ABSTRACT Recent evidence has emerged that microbes resident in the human intestine represent a key transmissible environmental factor contributing to a number of human diseases. However, mechanisms by which gut microbial-derived factors signal to the host to promote these diseases are largely unknown. We have recently discovered a metaorganismal pathway where nutrients present in high fat foods (phosphatidylcholine, choline, and L- carnitine) can be metabolized by the gut microbial enzymes to generate trimethylamine (TMA), which is then further metabolized by the host enzyme flavin-containing monooxygenase 3 (FMO3) to produce trimethylamine-N-oxide (TMAO). Here we show that pharmacologic inhibition of the gut microbial choline TMA lyase enzyme CutC/D protects mice against alcoholic liver disease. Unexpectedly, this protection is associated with reorganization of the host circadian clock. Our specific aims are: Aim 1. Testing the hypothesis that alcohol-induced circadian disruption depends on gut microbial TMA production, and that TMA lyase inhibitors represent a gut microbe-targeted chronotherapy; and Aim 2. Testing the hypothesis that the microbe-derived metabolite TMA activates the host G protein-coupled receptor trace amine-associated receptor 5 (TAAR5) to Promote Ethanol-Driven Sarcopenia. These studies will be significant because they have the potential to uncover the first ever described diet-microbe-derived zeitgeber. Successful completion of this project will be transformative by providing proof of concept that a non- antibiotic drug targeting a specific microbial enzyme can serve as a therapeutic strategy for alcohol-induced tissue injury.
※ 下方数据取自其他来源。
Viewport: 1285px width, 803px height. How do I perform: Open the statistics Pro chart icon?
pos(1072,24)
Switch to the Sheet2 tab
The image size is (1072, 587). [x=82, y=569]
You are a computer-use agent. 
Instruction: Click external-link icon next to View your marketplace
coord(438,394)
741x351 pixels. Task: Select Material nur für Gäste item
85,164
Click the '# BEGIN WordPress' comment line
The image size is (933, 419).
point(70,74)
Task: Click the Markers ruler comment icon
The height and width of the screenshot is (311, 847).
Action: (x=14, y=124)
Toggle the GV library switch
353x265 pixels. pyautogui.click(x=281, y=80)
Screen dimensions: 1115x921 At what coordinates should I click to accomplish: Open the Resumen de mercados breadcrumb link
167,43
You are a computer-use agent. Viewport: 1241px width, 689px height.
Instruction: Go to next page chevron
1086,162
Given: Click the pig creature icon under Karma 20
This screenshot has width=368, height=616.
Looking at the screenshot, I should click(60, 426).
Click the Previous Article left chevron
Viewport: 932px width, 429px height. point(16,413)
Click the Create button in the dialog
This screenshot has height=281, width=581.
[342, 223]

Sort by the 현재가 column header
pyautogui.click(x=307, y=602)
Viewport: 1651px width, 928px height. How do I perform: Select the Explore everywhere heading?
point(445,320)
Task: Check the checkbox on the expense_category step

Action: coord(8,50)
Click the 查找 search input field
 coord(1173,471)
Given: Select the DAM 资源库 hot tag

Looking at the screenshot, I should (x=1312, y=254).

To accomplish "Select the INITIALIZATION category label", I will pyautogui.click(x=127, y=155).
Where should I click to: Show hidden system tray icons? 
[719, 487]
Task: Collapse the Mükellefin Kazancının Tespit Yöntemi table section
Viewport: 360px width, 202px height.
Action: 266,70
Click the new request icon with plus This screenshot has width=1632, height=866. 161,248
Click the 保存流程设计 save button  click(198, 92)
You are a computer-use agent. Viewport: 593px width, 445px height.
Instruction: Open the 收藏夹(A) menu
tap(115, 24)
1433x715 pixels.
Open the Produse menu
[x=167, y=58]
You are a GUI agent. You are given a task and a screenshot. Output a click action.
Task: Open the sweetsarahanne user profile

抽象的 最近有证据表明，驻留在人类肠道中的微生物代表了可传播的关键 环境因素导致许多人类疾病。但是，肠道的机制 微生物衍生的因子向宿主发出信号以促进这些疾病是未知的。我们最近有 发现了一种元有机途径，在高脂食物中存在营养（磷脂酰胆碱，胆碱， 和l-肉碱）可以通过肠道微生物酶代谢，以产生三甲胺（TMA），这是 然后由含有含有黄蛋白的单加氧酶3（FMO3）的宿主酶进一步代谢 三甲胺-N-氧化物（TMAO）。在这里我们表明肠道微生物胆碱TMA的药理抑制 裂解酶CUTC/D可保护小鼠免受酒精性肝病的侵害。出乎意料的是，这种保护是相关的 随着主机昼夜节律的重组。我们的具体目的是：目标1。检验以下假设： 酒精引起的昼夜节律破坏取决于肠道微生物TMA的产生，而TMA裂解酶抑制剂 代表肠道微生物靶向的年代疗法；和目标2。测试微生物衍生的假设 代谢物TMA激活宿主G蛋白偶联受体痕量胺相关受体5（TAAR5）至 促进乙醇驱动的肌肉减少症。这些研究将是重要的，因为它们有可能 发现有史以来第一个描述的饮食 - 微生物衍生的Zeitgeber。这个项目的成功完成将是 通过提供旨在特定微生物酶的非抗生素药物的概念证明来进行变革性。 可以用作酒精诱导的组织损伤的治疗策略。